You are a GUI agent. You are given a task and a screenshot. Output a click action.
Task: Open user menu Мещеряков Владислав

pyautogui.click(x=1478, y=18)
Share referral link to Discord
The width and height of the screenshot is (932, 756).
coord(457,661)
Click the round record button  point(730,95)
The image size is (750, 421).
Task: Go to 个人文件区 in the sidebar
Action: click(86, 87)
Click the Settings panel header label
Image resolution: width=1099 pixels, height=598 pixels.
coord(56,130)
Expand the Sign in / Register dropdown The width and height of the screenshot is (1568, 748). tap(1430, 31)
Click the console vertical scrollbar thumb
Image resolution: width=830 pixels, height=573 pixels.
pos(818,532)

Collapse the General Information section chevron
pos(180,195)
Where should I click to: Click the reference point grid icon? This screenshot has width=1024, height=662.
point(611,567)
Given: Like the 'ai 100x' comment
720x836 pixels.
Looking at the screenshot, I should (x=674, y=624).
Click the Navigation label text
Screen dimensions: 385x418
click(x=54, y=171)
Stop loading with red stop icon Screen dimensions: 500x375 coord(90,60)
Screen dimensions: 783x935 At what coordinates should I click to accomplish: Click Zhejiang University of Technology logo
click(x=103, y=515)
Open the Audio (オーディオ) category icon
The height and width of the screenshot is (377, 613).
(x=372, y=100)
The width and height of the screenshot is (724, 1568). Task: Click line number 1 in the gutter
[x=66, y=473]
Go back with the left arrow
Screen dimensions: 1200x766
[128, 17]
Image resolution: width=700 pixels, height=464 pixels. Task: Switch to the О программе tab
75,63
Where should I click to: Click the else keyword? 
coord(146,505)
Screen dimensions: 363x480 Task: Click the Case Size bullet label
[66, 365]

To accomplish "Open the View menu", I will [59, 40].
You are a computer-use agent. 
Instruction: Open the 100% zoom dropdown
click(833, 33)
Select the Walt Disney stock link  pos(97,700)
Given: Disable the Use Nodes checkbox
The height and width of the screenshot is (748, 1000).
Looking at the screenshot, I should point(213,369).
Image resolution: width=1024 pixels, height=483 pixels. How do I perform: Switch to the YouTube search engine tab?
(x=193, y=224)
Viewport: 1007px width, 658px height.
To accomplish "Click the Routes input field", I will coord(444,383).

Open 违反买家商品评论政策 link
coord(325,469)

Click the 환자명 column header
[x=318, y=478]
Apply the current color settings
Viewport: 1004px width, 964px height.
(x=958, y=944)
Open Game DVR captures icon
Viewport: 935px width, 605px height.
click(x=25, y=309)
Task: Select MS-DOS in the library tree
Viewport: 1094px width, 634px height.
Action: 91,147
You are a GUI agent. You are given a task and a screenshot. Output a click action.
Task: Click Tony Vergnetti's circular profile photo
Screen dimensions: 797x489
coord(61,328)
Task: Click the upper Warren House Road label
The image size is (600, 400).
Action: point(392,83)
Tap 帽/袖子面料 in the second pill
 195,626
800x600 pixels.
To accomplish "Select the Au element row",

_WHAT IS NEEDED_: Give the records again, exactly as they appear.

_ANSWER TO THIS TASK_:
You are a GUI agent. You are given a task and a screenshot. Output a click action.
Task: Open user menu Мещеряков Владислав

pyautogui.click(x=1478, y=18)
Share referral link to Discord
The width and height of the screenshot is (932, 756).
coord(457,661)
Click the round record button  point(730,95)
The image size is (750, 421).
Task: Go to 个人文件区 in the sidebar
Action: click(86, 87)
Click the Settings panel header label
Image resolution: width=1099 pixels, height=598 pixels.
coord(56,130)
Expand the Sign in / Register dropdown The width and height of the screenshot is (1568, 748). tap(1430, 31)
Click the console vertical scrollbar thumb
Image resolution: width=830 pixels, height=573 pixels.
pos(818,532)

Collapse the General Information section chevron
pos(180,195)
Where should I click to: Click the reference point grid icon? This screenshot has width=1024, height=662.
point(611,567)
Given: Like the 'ai 100x' comment
720x836 pixels.
Looking at the screenshot, I should (x=674, y=624).
Click the Navigation label text
Screen dimensions: 385x418
click(x=54, y=171)
Stop loading with red stop icon Screen dimensions: 500x375 coord(90,60)
Screen dimensions: 783x935 At what coordinates should I click to accomplish: Click Zhejiang University of Technology logo
click(x=103, y=515)
Open the Audio (オーディオ) category icon
The height and width of the screenshot is (377, 613).
(x=372, y=100)
The width and height of the screenshot is (724, 1568). Task: Click line number 1 in the gutter
[x=66, y=473]
Go back with the left arrow
Screen dimensions: 1200x766
[128, 17]
Image resolution: width=700 pixels, height=464 pixels. Task: Switch to the О программе tab
75,63
Where should I click to: Click the else keyword? 
coord(146,505)
Screen dimensions: 363x480 Task: Click the Case Size bullet label
[66, 365]

To accomplish "Open the View menu", I will [59, 40].
You are a computer-use agent. 
Instruction: Open the 100% zoom dropdown
click(833, 33)
Select the Walt Disney stock link  pos(97,700)
Given: Disable the Use Nodes checkbox
The height and width of the screenshot is (748, 1000).
Looking at the screenshot, I should point(213,369).
Image resolution: width=1024 pixels, height=483 pixels. How do I perform: Switch to the YouTube search engine tab?
(x=193, y=224)
Viewport: 1007px width, 658px height.
To accomplish "Click the Routes input field", I will coord(444,383).

Open 违反买家商品评论政策 link
coord(325,469)

Click the 환자명 column header
[x=318, y=478]
Apply the current color settings
Viewport: 1004px width, 964px height.
(x=958, y=944)
Open Game DVR captures icon
Viewport: 935px width, 605px height.
click(x=25, y=309)
Task: Select MS-DOS in the library tree
Viewport: 1094px width, 634px height.
Action: 91,147
You are a GUI agent. You are given a task and a screenshot. Output a click action.
Task: Click Tony Vergnetti's circular profile photo
Screen dimensions: 797x489
coord(61,328)
Task: Click the upper Warren House Road label
The image size is (600, 400).
Action: point(392,83)
Tap 帽/袖子面料 in the second pill
 195,626
800x600 pixels.
To accomplish "Select the Au element row",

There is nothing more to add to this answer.